• Collected data

================

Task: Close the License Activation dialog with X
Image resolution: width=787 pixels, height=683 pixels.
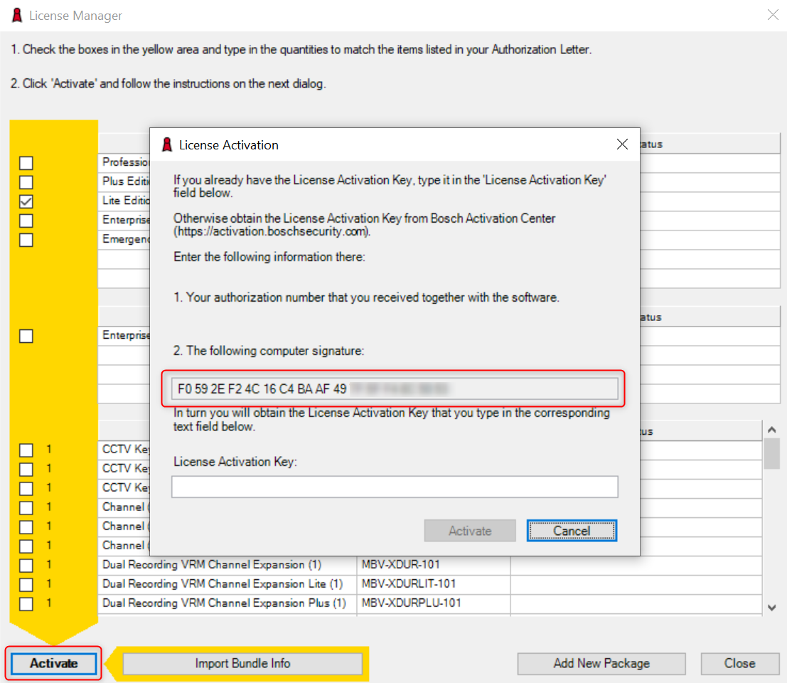Action: click(622, 144)
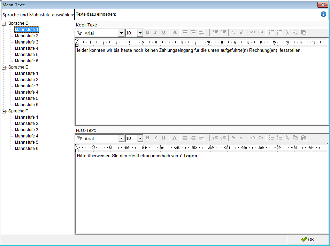Viewport: 330px width, 246px height.
Task: Open font color in Kopf-Text toolbar
Action: pyautogui.click(x=175, y=32)
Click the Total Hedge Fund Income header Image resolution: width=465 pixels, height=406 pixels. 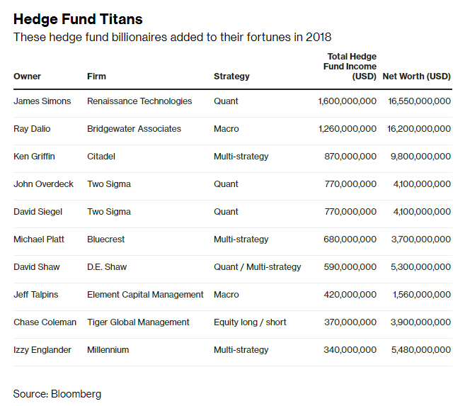(350, 67)
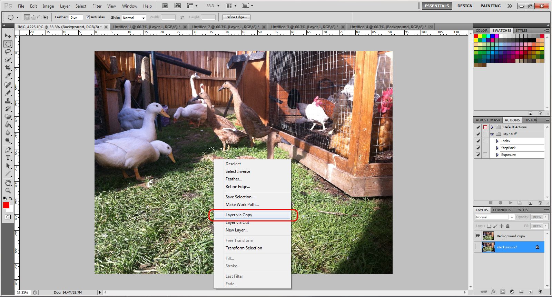Click the red foreground color swatch
Image resolution: width=552 pixels, height=297 pixels.
pyautogui.click(x=6, y=205)
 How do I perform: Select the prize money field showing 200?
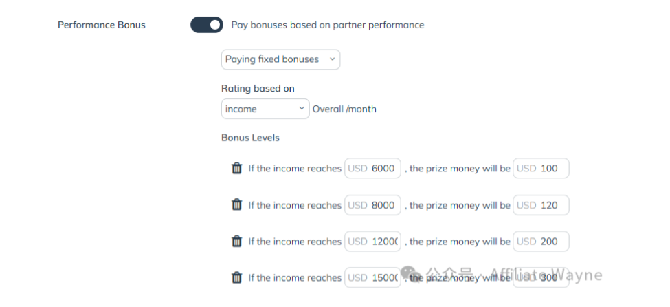[x=541, y=242]
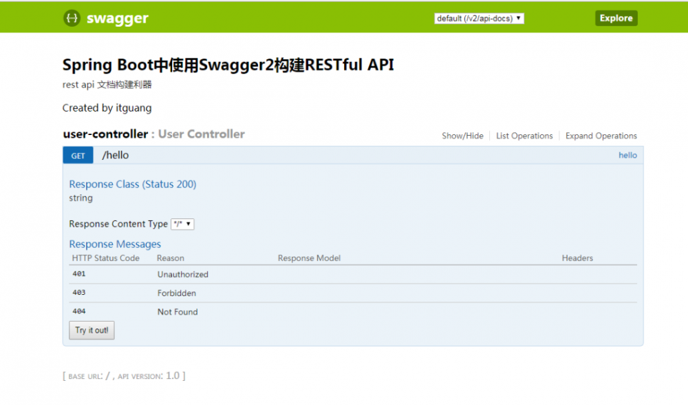This screenshot has height=405, width=688.
Task: Click the itguang author name
Action: (x=133, y=108)
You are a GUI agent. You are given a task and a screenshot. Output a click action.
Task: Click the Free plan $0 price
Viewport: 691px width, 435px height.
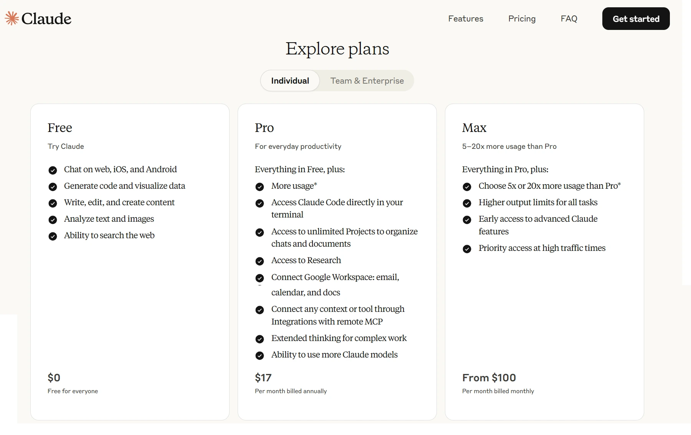click(54, 378)
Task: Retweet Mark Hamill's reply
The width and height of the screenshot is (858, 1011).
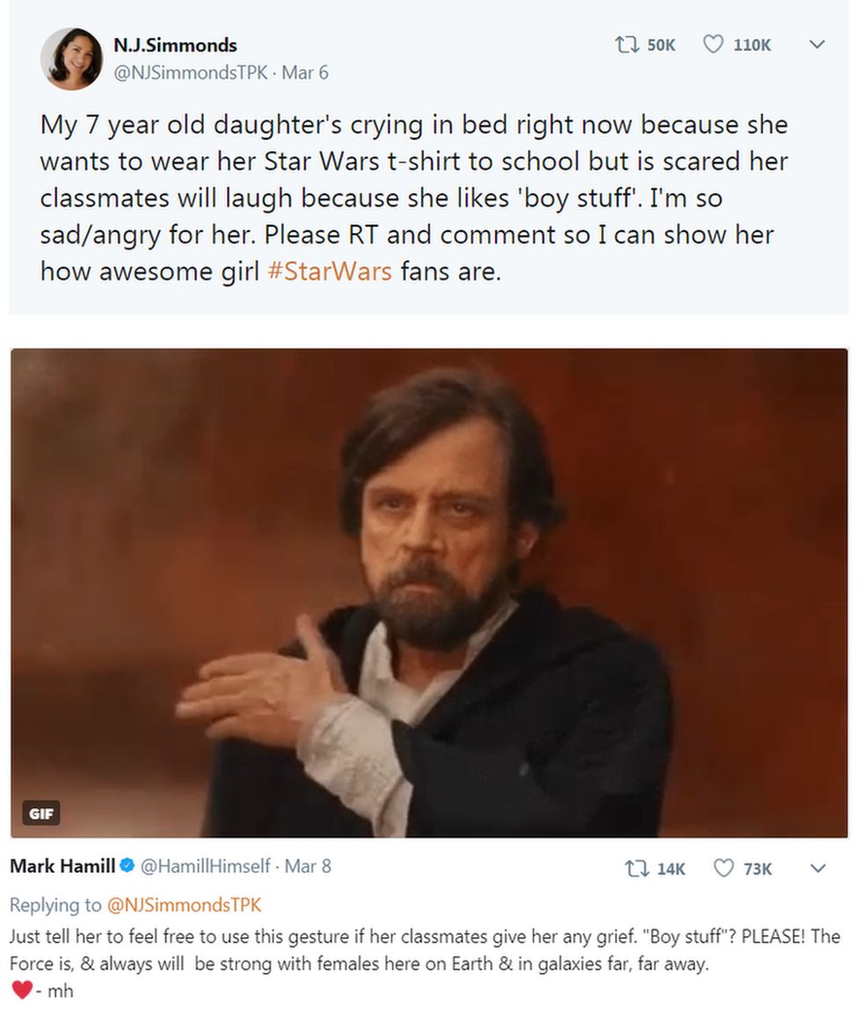Action: click(x=638, y=869)
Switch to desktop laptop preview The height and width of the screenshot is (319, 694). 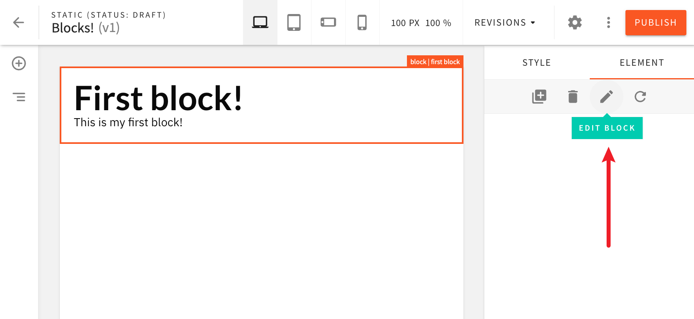260,22
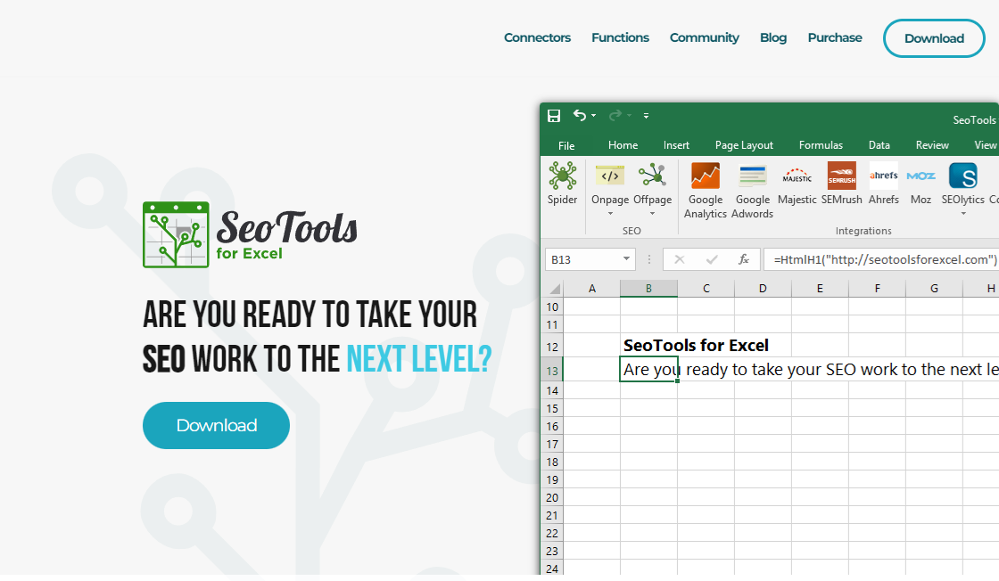Expand the Undo history dropdown arrow

pos(594,116)
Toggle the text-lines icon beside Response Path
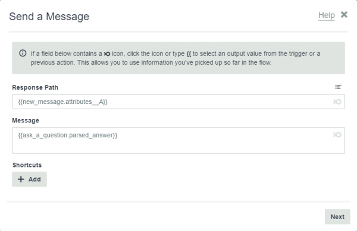Image resolution: width=357 pixels, height=231 pixels. point(338,87)
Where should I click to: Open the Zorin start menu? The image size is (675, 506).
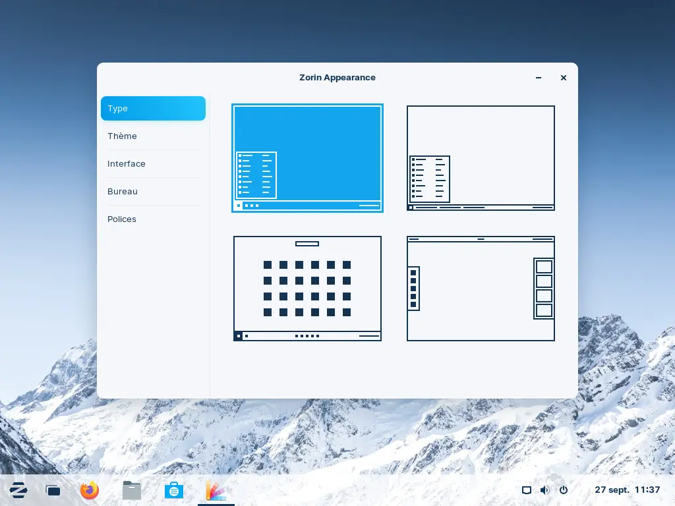point(18,490)
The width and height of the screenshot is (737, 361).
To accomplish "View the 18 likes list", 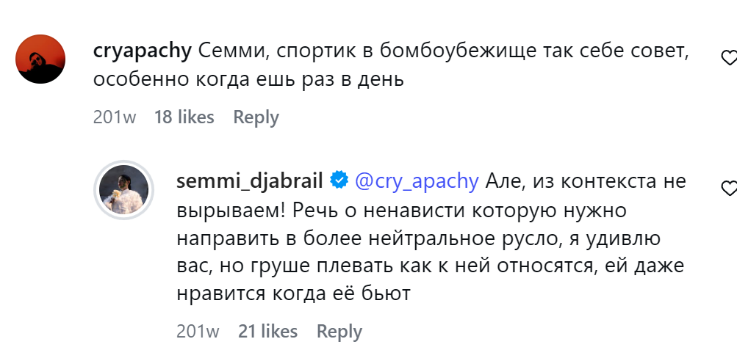I will point(184,117).
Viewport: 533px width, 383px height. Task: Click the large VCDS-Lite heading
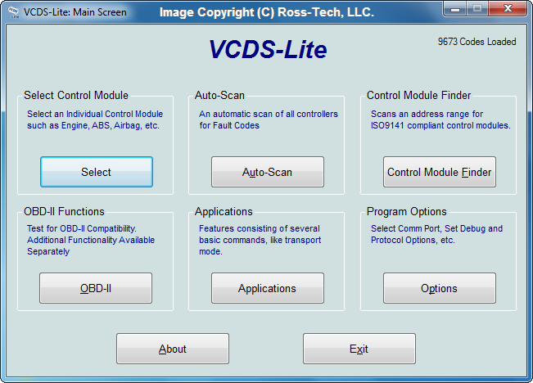pos(267,50)
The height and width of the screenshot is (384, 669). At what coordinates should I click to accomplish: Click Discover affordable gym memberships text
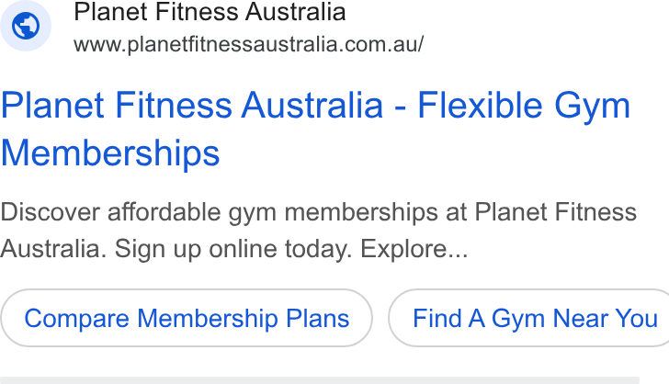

================

• Exercise prompt
The line containing "Viewport: 533px width, 383px" and every line after it, up to the last line of the data, should be returned exactly, without the pictures.

• Exercise output
Viewport: 533px width, 383px height. Task: Click the large VCDS-Lite heading
pos(267,50)
The height and width of the screenshot is (384, 669). At what coordinates should I click to accomplish: Click Discover affordable gym memberships text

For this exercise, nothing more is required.